> _DIRECTION_: In the entries from the line with "Click the eye icon for post visibility" through the line with "(x=13, y=260)", change "ASX" to "NYSE" and write out only those lines, leaving everything else as it is.

> _MATERIAL_:
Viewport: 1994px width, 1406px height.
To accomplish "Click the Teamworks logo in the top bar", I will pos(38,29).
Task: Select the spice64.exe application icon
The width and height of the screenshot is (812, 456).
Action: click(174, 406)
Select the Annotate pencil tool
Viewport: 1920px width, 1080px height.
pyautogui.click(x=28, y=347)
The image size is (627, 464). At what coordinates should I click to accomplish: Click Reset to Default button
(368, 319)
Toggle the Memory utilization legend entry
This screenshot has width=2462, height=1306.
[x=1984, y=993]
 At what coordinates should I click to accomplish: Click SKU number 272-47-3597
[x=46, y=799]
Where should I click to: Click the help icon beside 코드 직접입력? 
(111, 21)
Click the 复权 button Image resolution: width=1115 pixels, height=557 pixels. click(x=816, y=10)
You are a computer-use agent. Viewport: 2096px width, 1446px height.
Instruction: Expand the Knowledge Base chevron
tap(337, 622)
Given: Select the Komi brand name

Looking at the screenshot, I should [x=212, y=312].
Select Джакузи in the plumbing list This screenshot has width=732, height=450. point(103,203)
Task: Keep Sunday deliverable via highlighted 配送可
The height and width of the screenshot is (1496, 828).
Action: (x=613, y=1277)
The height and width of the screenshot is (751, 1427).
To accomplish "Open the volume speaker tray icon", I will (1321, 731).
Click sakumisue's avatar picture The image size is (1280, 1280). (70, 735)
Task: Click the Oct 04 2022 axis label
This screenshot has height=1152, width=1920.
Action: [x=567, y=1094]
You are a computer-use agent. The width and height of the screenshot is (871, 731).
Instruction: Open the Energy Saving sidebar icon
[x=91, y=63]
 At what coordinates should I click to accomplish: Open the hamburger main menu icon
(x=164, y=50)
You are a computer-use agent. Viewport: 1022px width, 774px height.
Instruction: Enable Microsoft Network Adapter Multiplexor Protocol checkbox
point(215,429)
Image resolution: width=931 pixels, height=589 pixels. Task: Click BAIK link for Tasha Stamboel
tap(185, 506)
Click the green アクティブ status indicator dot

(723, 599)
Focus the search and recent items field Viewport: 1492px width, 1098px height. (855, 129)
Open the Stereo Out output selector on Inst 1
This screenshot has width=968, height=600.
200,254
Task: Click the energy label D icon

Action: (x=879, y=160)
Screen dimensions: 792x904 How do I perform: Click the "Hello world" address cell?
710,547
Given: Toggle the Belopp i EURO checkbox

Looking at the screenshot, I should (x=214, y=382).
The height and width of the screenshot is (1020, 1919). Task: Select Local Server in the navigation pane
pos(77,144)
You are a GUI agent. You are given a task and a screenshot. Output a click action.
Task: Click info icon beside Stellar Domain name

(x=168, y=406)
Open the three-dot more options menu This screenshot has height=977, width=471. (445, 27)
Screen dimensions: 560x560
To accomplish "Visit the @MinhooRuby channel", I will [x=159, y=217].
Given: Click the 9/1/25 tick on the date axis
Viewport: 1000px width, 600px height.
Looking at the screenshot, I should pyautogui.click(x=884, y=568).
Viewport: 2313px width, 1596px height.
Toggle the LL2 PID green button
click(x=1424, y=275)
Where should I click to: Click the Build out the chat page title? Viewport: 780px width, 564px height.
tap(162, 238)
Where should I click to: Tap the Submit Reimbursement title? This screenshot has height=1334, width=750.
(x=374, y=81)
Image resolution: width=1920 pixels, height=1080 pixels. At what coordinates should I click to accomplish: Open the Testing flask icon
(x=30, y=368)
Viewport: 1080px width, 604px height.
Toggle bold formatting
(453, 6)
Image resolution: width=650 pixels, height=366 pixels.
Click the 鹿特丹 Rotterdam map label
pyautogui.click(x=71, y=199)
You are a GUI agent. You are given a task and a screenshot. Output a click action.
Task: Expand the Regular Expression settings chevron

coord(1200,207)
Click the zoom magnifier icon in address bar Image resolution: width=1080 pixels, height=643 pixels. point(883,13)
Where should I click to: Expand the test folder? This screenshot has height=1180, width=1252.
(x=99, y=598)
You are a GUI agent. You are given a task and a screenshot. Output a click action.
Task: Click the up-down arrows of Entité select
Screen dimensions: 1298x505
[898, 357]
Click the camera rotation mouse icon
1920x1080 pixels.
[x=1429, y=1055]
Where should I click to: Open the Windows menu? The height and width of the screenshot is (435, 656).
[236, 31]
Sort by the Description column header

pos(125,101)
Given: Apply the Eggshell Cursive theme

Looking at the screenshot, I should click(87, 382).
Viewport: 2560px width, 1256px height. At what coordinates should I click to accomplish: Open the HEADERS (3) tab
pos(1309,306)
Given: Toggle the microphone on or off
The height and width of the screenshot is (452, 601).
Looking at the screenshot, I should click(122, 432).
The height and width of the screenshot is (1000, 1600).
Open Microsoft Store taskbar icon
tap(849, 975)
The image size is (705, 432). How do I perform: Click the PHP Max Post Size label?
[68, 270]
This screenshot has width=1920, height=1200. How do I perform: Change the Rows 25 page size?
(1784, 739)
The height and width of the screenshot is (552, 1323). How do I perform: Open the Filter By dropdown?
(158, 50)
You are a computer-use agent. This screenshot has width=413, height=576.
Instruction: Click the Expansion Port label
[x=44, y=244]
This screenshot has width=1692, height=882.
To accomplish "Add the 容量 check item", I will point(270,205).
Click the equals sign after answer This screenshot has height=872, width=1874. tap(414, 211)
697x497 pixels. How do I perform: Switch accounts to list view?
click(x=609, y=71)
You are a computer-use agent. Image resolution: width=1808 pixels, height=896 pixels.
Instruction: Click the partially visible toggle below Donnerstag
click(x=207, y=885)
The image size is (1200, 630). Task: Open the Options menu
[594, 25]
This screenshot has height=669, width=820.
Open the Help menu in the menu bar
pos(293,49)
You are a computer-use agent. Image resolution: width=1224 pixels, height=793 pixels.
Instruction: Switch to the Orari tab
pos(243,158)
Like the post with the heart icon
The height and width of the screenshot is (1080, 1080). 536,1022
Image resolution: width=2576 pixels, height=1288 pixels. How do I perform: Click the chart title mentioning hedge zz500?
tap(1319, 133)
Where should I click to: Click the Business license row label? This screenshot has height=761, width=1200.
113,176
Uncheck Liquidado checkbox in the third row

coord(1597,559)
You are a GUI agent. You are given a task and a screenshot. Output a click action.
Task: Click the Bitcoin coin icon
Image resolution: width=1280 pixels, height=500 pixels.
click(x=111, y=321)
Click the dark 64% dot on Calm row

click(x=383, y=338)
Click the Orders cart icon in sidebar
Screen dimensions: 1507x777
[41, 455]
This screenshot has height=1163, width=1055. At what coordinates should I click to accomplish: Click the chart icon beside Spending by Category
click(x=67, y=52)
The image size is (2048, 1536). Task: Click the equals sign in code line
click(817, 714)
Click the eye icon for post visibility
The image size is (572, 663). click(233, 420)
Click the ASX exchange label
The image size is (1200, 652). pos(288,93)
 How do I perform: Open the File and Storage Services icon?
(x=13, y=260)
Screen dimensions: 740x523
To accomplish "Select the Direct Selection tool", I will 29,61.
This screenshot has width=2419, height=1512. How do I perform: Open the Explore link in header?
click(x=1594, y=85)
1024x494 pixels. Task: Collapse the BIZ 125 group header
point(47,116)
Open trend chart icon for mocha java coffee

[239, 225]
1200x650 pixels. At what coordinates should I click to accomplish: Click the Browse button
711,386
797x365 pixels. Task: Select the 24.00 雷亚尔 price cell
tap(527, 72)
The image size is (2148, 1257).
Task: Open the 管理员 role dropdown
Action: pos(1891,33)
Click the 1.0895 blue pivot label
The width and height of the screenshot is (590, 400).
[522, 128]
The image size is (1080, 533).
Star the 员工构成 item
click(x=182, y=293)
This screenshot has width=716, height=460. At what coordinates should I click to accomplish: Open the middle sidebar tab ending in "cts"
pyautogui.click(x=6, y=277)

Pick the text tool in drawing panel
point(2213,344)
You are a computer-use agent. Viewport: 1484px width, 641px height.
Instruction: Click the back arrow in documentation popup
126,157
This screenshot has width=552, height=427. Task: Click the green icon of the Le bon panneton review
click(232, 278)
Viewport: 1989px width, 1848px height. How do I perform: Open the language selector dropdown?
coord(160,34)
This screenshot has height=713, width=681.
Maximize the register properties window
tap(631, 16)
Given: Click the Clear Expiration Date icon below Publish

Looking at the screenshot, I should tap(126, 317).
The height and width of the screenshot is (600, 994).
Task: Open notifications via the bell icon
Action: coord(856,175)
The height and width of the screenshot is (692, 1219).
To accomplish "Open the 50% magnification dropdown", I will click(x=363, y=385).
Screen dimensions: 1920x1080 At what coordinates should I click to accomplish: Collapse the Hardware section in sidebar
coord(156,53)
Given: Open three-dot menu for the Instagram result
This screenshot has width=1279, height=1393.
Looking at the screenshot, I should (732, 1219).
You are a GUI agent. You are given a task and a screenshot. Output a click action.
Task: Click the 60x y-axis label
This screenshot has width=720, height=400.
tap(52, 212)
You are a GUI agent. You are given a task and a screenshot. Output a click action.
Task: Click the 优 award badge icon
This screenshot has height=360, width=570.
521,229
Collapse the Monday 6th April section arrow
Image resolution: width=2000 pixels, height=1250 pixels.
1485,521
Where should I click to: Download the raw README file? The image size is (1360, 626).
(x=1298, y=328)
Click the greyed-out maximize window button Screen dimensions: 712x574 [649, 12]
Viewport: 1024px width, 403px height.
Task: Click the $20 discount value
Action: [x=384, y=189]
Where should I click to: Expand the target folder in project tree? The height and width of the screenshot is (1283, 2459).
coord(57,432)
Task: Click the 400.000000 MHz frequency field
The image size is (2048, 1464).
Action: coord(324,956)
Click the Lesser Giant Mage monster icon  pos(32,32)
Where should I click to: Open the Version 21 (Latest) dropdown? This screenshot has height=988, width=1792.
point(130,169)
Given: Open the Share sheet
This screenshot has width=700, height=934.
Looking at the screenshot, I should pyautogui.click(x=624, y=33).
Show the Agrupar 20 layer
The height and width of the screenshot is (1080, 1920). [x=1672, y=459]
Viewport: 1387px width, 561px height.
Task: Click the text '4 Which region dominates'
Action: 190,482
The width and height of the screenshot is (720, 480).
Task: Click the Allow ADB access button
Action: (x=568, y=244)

> _ANSWER FOR THIS EXERCISE_:
Click the eye icon for post visibility
The image size is (572, 663). click(233, 420)
Click the NYSE exchange label
The image size is (1200, 652). pos(288,93)
 How do I perform: Open the File and Storage Services icon?
(x=13, y=260)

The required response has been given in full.